Knowledge management was coined as a discipline in the early 1980s as a method of identifying, representing, sharing, and communicating knowledge.[9] Knowledge management and narrative inquiry share the idea of knowledge transfer, a theory which seeks to transfer unquantifiable elements of knowledge, including experience. Knowledge, if not communicated, becomes arguably useless, literally unused.
Philosopher Andy Clark speculates that the ways in which minds deal with narrative (second-hand information) and memory (first-hand perception) are cognitively indistinguishable. Narrative, then, becomes an effective and powerful method of transferring knowledge.[citation needed]
More recently, there has been a "narrative turn" in social science in response to the criticism against the paradigmatic methods of research.[2] It has also been forecasted that soon narrative inquiry will emerge as an independent research method as opposed to being an extension of the qualitative method.[7]

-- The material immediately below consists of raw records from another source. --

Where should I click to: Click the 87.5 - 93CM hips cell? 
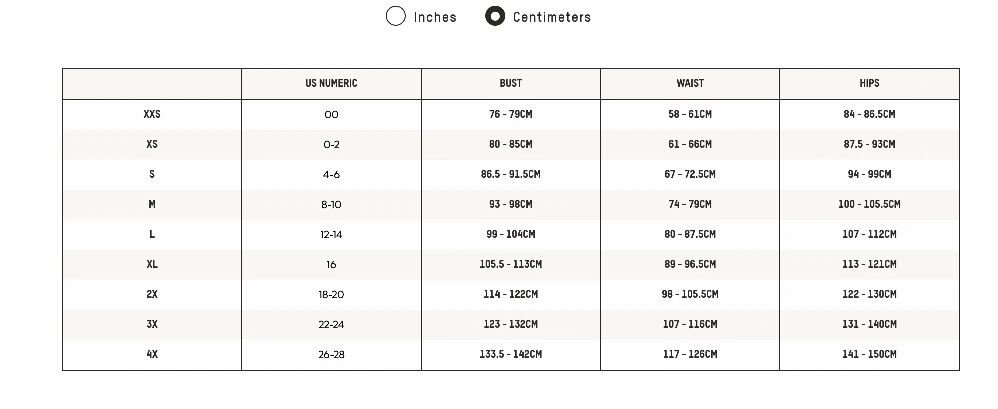pyautogui.click(x=869, y=144)
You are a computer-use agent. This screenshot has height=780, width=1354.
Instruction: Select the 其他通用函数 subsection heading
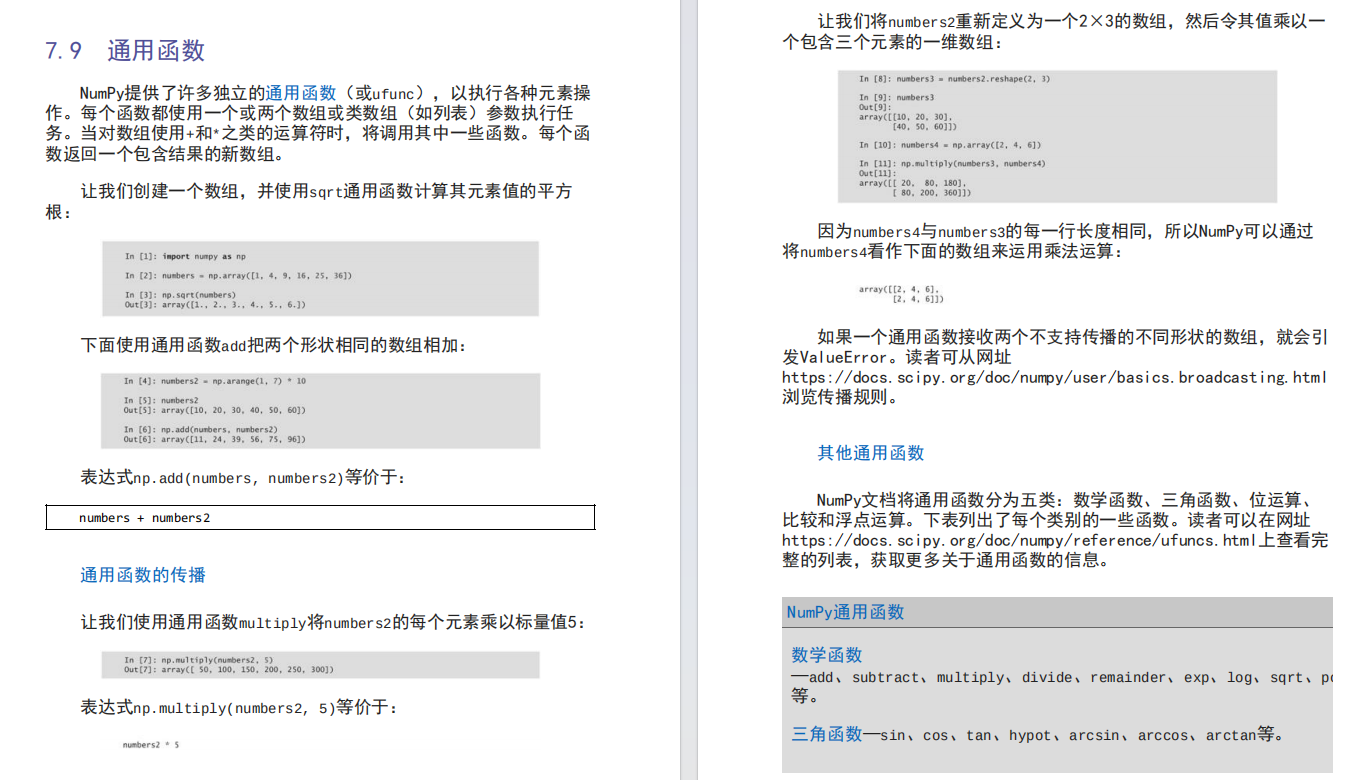869,452
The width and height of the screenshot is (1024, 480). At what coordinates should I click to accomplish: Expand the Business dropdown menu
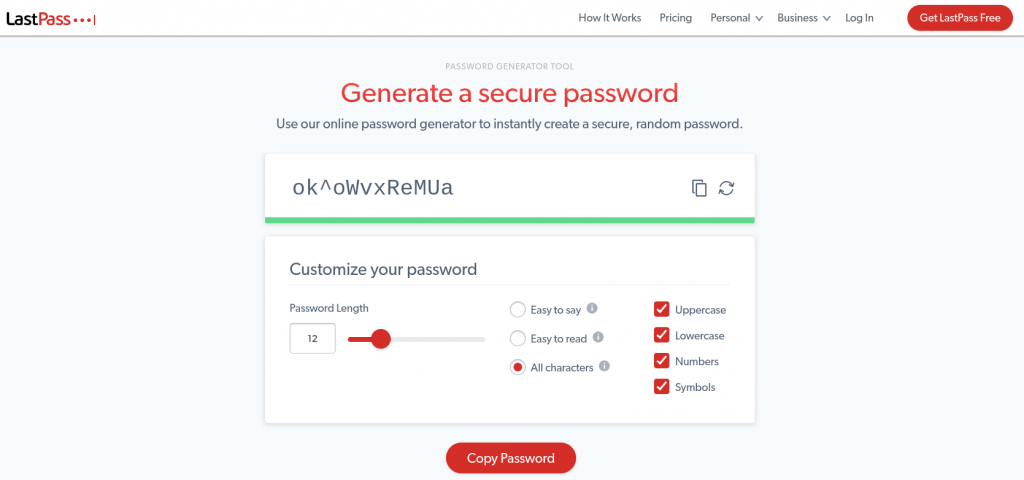[x=803, y=18]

Narrative is a powerful tool in the transfer, or sharing, of knowledge, one that is bound to cognitive issues of memory, constructed memory, and perceived memory. Jerome Bruner discusses this issue in his 1990 book, Acts of Meaning, where he considers the narrative form as a non-neutral rhetorical account that aims at "illocutionary intentions", or the desire to communicate meaning.[10] This technique might be called "narrative" or defined as a particular branch of storytelling within the narrative method. Bruner's approach places the narrative in time, to "assume an experience of time" rather than just making reference to historical time.[11]
This narrative approach captures the emotion of the moment described, rendering the event active rather than passive, infused with the latent meaning being communicated by the teller. Two concepts are thus tied to narrative storytelling: memory and notions of time; both as time as found in the past and time as re-lived in the present.[12]
A narrative method accepts the idea that knowledge can be held in stories that can be relayed, stored, and retrieved.[13] There is also a view that a critical event can play an important role as creating the context of a narrative to be captured.[7]
1. Develop a research question
2. Select or produce raw data
3. Organize data
4. Interpret data
Paradigm or theory | Criteria | Form of theory | Type of narration |
---|---|---|---|
Positivist/postpositivist | Universalist, evidence-based, internal, external validity | Logical-deductive grounded | Scientific report |
Constructivist | Trustworthiness, credibility, transferability, confirmability | Substantive | Interpretive case studies, ethnographic fiction |
Feminist | Afrocentric, lived experience, dialogue, caring, accountability, race, class, gender, reflexivity, praxis, emotion, concrete grounding | Critical, standpoint | Essays, stories, experimental writing |
Ethnic | Afrocentric, lived experience, dialogue, caring, accountability, race, class, gender | Standpoint, critical, historical | Essays, fables, dramas |
Marxism | Emancipatory theory, falsifiability dialogical, race, class, gender | Critical, historical, economic | Historical, economic, sociocultural analyses |
Cultural studies | Cultural practices, praxis, social texts, subjectivities | Social criticism | Cultural theory as criticism |
Queer theory | Reflexivity, deconstruction | Social criticism, historical analysis | Theory as criticism, autobiography |
The idea of imagination is where narrative inquiry and storytelling converge within narrative methodologies. Within narrative inquiry, storytelling seeks to better understand the "why" behind human action.[26] Story collecting as a form of narrative inquiry allows the research participants to put the data into their own words and reveal the latent "why" behind their assertions.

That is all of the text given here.